Common mechanism for teratogenicity of antiepileptic drugs : Drug-induced embryonic arrhythmia and hypoxia-reoxygenation damage

Azarbayjani, Faranak January 2001 (has links)
The Antiepilptic drugs (AEDs) phenytoin (PHT), carbamazepine (CBZ), phenobarbital (PB), tri- and dimethadione (TMD and DMD) are known teratogens having a common malformation pattern in human and animal studies. This thesis was designed chiefly to test a hypothesis correlating the teratogenicity of these AEDs to episodes of pharmacologically induced embryonic arrhythmia and hypoxia-reoxygenation damage. Effects on the embryonic heart were studied both after maternal administration in mice and in mouse embryos cultured in vitro. Only AEDs, correlated with the same type of malformation as could be induced by episodes of interrupted oxygen supply to the embryo (e.g. cleft palate) caused concentration dependent bradycardia and arrhythmia. PHT and DMD had the highest potential and affected embryonic heart at clinically relevant concentration, followed by CBZ, TMD and PB. Valproate and vigabatrin not associated with hypoxia-related malformations caused neither arrhythmia nor severe bradycardia.

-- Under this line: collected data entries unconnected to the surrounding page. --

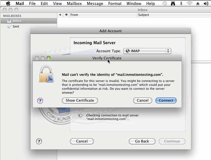Click the purple help button in Verify Certificate
The height and width of the screenshot is (160, 211).
pyautogui.click(x=40, y=101)
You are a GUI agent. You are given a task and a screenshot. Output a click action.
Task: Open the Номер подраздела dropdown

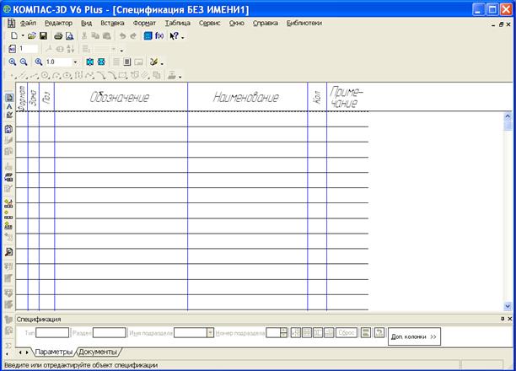pos(282,333)
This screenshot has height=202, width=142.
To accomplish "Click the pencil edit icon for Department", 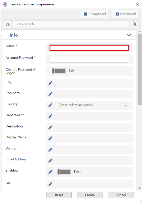I will [x=50, y=116].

The results showed that the embryonic heart is extremely susceptible to PHT and DMD only during a restricted period of development, between gestational days 9-13 (weeks 5-9 of human pregnancy).An observed genetic susceptibility to react with arrhythmia at low concentrations when exposed to PHT or to external stress, could explain why A/J strain of mice is more susceptible to develop cleft palate compared to other strains. High activities of reactive oxygen species (ROS) capturing antioxidant enzymes observed in untreated A/J embryos supported this assumption. The potential to cause embryonic arrythmia by an AED was related to the potential to inhibit the rapid component of the delayed rectifier potassium channel (I kr ).A marked I kr blocking activity (70%)of DMD in voltage clamping studies was observed. The I kr inhibition occurred at similar concentrations, which causes severe arrhythmia. The idea of a relation between teratogenicity and arrhythmia, resulting in ischemia followed by reperfusion and generation of ROS was supported by mechanistic studies. Pre-treatment with the spin-trapping agent PBN, which has the capacity to capture ROS, markedly reduced the incidence of PHT and DMD-induced cleft palate. In utero exposure to teratogenic doses of DMD and PHT resulted in hemorrhages in the embryonic palatal region. The same type of haemorrhage in the palatal region precedes orofacial clefts induced by episodic hypoxia.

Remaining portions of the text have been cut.